Cuando en una empresa no se innova, pronto se agotan los modelos de negocio

¿Qué sucede cuando no se innova?
Los sistemas educativos corren el riesgo de estancarse si no se renuevan.

‘Innovación’ es una palabrita que podría gastarse de tanto usarla sin ponerle atención a su significado. Para mi innovar es encontrar respuestas nuevas a las preguntas de siempre. Dependiendo de cómo se use, es una poderosa herramienta o un triste cliché.

Para hablar de la innovación sin caer en lo trillado, nos enfocaremos en lo que sucede cuando la misma no existe en los diferentes ambientes donde nos movemos.

Cuando en una empresa no se innova, pronto se agotan los modelos de negocio, los ciclos de negocio comienzan a acortarse y los cliente dejan de percibir el valor. Las empresas necesitan crear nuevos elementos que sean capaces de satisfacer no solo en la forma como entregan su valor, sino también en el valor en sí. Es por esa razón que luego llegan nuevos jugadores a los mercados y reinventan el juego dejando a los anteriores completamente afuera.

Si los sistemas educativos carecen de innovación, la formación se convierte en un ejercicio mecánico parecido al hecho de marcar ganado, el conocimiento se oxida no solo por la forma como es entregado, sino además por el hecho de comenzar a crear brechas entre aquellos que lo reciben de otra forma y los que no, para colmo la falta de innovación educativa es grave, pues es transversal a todos los demás ámbitos sociales, frenándolos de forma irremediable.

Cuando los gobiernos no innovan, se vuelven máquinas de moler, donde se estrellan los ciudadanos y se gastan los funcionarios, dejando espacios y resquicios por donde los corruptos pueden crear ‘pasadizos’ donde se cuelan para ‘agilizar’ las cosas. Los gobiernos que se niegan a buscar nuevas formas de involucrar a sus ciudadanos y generar gobernabilidad indefectiblemente terminan anquilosados detrás de su propia incompetencia y lentitud.

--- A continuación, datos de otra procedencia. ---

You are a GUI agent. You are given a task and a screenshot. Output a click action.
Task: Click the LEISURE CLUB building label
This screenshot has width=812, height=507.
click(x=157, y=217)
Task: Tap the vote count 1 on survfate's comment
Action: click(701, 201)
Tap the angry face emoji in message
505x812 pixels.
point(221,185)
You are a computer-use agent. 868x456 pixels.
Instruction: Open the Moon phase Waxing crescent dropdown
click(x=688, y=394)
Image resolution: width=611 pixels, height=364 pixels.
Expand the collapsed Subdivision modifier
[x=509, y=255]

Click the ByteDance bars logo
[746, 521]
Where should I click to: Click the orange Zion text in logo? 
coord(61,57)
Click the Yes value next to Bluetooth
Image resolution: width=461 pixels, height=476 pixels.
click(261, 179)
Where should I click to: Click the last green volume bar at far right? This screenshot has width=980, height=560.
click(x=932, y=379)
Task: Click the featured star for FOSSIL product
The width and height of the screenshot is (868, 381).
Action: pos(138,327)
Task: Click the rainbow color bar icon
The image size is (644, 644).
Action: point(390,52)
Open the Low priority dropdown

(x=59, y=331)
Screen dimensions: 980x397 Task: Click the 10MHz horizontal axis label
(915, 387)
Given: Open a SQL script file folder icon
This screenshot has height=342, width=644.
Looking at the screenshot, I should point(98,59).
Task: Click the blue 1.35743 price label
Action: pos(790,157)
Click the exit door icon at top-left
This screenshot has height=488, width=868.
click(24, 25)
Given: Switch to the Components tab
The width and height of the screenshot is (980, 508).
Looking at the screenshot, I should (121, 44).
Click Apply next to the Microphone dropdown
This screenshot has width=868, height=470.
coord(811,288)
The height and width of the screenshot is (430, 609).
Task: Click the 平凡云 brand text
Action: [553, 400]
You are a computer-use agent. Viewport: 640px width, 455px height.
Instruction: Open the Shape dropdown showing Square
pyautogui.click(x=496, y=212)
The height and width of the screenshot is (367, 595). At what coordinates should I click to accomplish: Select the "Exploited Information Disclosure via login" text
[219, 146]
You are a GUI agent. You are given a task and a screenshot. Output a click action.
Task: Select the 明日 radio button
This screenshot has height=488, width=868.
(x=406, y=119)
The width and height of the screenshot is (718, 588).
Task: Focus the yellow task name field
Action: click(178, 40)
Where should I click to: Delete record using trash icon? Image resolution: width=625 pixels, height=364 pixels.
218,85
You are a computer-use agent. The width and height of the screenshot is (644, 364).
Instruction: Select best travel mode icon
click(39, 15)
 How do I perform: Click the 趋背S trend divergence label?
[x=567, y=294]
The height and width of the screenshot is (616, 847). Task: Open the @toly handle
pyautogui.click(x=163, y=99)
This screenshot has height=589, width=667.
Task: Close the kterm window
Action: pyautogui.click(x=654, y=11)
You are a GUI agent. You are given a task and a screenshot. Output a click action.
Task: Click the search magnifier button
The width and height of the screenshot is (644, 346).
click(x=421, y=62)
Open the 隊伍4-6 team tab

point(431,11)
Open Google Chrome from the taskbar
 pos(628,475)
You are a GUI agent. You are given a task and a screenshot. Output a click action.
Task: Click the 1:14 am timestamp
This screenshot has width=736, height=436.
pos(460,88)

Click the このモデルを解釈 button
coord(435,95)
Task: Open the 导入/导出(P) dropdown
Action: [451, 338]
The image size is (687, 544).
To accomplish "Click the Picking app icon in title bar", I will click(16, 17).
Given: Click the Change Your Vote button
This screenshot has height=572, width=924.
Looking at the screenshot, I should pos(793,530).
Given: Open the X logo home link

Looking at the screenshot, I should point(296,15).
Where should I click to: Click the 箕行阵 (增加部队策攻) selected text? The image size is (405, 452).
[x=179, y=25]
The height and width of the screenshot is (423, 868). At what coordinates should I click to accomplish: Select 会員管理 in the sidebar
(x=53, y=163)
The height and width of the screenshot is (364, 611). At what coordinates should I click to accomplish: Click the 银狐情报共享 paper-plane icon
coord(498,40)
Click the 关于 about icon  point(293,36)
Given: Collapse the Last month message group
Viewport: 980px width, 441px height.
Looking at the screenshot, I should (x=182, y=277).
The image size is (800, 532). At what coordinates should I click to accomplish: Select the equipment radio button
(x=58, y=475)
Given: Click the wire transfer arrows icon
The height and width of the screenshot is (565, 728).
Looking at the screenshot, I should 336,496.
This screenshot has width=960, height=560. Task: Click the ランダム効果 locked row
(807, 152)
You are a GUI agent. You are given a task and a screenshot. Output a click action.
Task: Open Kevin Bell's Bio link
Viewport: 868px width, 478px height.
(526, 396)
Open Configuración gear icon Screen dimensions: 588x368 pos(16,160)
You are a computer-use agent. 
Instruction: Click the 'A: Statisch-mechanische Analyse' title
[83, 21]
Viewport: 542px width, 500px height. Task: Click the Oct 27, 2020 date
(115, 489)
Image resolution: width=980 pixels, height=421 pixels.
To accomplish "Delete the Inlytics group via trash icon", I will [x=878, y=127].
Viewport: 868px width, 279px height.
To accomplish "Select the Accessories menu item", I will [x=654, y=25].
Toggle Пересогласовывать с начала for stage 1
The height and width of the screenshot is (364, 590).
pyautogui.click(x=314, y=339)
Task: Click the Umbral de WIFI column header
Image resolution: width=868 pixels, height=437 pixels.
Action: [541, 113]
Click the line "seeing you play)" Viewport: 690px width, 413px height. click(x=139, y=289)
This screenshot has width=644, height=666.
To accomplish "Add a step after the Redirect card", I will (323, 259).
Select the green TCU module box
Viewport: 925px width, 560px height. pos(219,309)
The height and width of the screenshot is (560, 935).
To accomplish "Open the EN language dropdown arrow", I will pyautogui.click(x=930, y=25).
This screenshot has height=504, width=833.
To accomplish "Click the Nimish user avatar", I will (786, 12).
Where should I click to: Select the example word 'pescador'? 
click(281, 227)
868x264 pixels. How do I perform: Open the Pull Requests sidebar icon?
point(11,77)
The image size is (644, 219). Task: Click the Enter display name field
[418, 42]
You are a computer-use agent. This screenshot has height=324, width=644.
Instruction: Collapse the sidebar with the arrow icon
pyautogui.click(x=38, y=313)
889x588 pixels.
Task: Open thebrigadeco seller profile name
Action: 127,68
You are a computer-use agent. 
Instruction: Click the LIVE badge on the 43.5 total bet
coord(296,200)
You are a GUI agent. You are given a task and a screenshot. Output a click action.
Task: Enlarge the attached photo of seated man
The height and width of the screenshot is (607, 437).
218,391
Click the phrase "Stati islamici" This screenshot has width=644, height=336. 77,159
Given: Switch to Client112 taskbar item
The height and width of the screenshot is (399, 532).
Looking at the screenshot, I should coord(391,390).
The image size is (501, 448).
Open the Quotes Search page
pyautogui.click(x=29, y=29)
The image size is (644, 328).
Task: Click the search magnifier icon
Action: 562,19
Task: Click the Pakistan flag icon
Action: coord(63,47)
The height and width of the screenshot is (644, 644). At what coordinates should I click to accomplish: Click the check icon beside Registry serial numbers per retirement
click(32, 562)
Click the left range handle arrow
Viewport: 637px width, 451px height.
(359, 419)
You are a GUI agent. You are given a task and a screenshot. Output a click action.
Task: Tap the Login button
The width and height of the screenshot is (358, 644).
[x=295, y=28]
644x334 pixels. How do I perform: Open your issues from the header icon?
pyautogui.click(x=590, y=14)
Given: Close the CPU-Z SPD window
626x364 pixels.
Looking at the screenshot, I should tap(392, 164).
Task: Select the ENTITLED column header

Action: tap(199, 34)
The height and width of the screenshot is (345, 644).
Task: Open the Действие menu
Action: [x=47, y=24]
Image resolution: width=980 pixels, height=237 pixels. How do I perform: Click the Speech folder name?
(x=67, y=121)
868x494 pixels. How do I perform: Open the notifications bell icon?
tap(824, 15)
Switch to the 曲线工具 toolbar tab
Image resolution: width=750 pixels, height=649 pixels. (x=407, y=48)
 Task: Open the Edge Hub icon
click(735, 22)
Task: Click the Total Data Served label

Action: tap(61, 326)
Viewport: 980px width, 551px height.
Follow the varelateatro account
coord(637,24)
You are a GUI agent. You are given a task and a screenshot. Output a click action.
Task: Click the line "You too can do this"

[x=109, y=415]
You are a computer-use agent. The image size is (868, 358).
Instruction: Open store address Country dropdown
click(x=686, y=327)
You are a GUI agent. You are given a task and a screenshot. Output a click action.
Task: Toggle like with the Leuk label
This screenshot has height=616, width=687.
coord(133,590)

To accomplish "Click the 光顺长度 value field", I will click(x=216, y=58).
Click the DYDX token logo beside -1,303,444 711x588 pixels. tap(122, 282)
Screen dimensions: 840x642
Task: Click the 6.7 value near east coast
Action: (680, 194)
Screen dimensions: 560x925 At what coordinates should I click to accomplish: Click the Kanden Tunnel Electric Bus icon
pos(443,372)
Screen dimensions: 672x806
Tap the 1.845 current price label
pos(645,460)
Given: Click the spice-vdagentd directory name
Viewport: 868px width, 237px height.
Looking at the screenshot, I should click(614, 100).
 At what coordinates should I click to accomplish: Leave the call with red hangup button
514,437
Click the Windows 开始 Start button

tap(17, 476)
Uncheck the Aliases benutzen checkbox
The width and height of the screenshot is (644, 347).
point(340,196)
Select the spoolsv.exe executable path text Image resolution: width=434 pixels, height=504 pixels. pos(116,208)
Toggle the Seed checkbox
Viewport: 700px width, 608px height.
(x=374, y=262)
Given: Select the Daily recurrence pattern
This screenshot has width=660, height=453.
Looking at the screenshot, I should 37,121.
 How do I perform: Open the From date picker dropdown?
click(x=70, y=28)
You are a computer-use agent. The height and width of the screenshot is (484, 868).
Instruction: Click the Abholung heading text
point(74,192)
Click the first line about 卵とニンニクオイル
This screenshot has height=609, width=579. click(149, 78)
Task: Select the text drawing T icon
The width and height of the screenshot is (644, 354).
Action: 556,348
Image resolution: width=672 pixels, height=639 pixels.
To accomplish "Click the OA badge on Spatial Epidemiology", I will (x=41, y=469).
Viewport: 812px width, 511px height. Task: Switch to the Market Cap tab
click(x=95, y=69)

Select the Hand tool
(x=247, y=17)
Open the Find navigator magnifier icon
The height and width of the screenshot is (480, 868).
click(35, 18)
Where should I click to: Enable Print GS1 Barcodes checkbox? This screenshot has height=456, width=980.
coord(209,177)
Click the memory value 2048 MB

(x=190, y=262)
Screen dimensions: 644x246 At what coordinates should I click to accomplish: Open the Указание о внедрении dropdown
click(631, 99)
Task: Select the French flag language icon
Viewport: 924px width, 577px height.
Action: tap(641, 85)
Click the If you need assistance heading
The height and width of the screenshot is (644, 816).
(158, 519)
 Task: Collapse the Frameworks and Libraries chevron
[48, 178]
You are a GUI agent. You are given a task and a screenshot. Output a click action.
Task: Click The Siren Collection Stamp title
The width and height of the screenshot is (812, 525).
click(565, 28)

La innovación es, pues, como el agua fresca que se necesita para que las cosas crezcan, sin ella no se puede generar nuevos productos, proyectos, puntos de vista o futuros posibles.

Es imperativo, en primera instancia, generar espacios transversales a la innovación, y además de ello, gestionar estos procesos para que se reproduzcan y ocurran a todo nivel en la sociedad, para que permeen en la empresas, los colegios, el gobierno e incluso en nuestra propia casa.